— Extracted material —
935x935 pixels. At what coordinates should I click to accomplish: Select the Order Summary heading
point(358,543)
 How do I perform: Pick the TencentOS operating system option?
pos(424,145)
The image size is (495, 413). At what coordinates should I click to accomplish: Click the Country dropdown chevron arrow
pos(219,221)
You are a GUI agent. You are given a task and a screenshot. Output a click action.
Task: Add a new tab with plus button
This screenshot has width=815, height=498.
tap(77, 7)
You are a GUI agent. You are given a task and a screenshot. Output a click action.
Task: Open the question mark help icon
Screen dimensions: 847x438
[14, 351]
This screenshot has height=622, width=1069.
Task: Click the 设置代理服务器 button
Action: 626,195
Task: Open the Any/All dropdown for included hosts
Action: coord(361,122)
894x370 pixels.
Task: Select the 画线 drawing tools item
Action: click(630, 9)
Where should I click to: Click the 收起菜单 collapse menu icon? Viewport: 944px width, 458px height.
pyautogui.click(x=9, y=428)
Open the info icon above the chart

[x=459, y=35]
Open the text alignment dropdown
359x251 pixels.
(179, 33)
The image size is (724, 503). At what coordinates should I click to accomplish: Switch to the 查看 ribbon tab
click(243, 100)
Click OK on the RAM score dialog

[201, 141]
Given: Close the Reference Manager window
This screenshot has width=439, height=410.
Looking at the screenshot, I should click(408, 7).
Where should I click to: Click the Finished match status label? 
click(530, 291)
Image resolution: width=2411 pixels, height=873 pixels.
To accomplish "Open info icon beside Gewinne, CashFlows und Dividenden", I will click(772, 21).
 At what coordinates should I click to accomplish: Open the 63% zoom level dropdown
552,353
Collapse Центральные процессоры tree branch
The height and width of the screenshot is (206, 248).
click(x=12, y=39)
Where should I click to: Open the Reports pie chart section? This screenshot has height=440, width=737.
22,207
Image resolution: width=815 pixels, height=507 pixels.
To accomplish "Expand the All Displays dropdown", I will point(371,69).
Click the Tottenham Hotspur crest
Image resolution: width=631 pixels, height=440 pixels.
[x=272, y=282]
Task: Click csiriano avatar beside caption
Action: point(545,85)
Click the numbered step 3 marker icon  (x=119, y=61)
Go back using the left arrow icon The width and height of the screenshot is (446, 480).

— What you are asked to do —
Output the material verbatim.

— Response —
935x935 pixels. At what coordinates should I click to accomplish: Select the Order Summary heading
point(358,543)
 How do I perform: Pick the TencentOS operating system option?
pos(424,145)
The image size is (495, 413). At what coordinates should I click to accomplish: Click the Country dropdown chevron arrow
pos(219,221)
You are a GUI agent. You are given a task and a screenshot. Output a click action.
Task: Add a new tab with plus button
This screenshot has width=815, height=498.
tap(77, 7)
You are a GUI agent. You are given a task and a screenshot. Output a click action.
Task: Open the question mark help icon
Screen dimensions: 847x438
[14, 351]
This screenshot has height=622, width=1069.
Task: Click the 设置代理服务器 button
Action: 626,195
Task: Open the Any/All dropdown for included hosts
Action: coord(361,122)
894x370 pixels.
Task: Select the 画线 drawing tools item
Action: click(630, 9)
Where should I click to: Click the 收起菜单 collapse menu icon? Viewport: 944px width, 458px height.
pyautogui.click(x=9, y=428)
Open the info icon above the chart

[x=459, y=35]
Open the text alignment dropdown
359x251 pixels.
(179, 33)
The image size is (724, 503). At what coordinates should I click to accomplish: Switch to the 查看 ribbon tab
click(243, 100)
Click OK on the RAM score dialog

[201, 141]
Given: Close the Reference Manager window
This screenshot has width=439, height=410.
Looking at the screenshot, I should click(408, 7).
Where should I click to: Click the Finished match status label? 
click(530, 291)
Image resolution: width=2411 pixels, height=873 pixels.
To accomplish "Open info icon beside Gewinne, CashFlows und Dividenden", I will click(772, 21).
 At what coordinates should I click to accomplish: Open the 63% zoom level dropdown
552,353
Collapse Центральные процессоры tree branch
The height and width of the screenshot is (206, 248).
click(x=12, y=39)
Where should I click to: Open the Reports pie chart section? This screenshot has height=440, width=737.
22,207
Image resolution: width=815 pixels, height=507 pixels.
To accomplish "Expand the All Displays dropdown", I will point(371,69).
Click the Tottenham Hotspur crest
Image resolution: width=631 pixels, height=440 pixels.
[x=272, y=282]
Task: Click csiriano avatar beside caption
Action: point(545,85)
Click the numbered step 3 marker icon  (x=119, y=61)
Go back using the left arrow icon The width and height of the screenshot is (446, 480).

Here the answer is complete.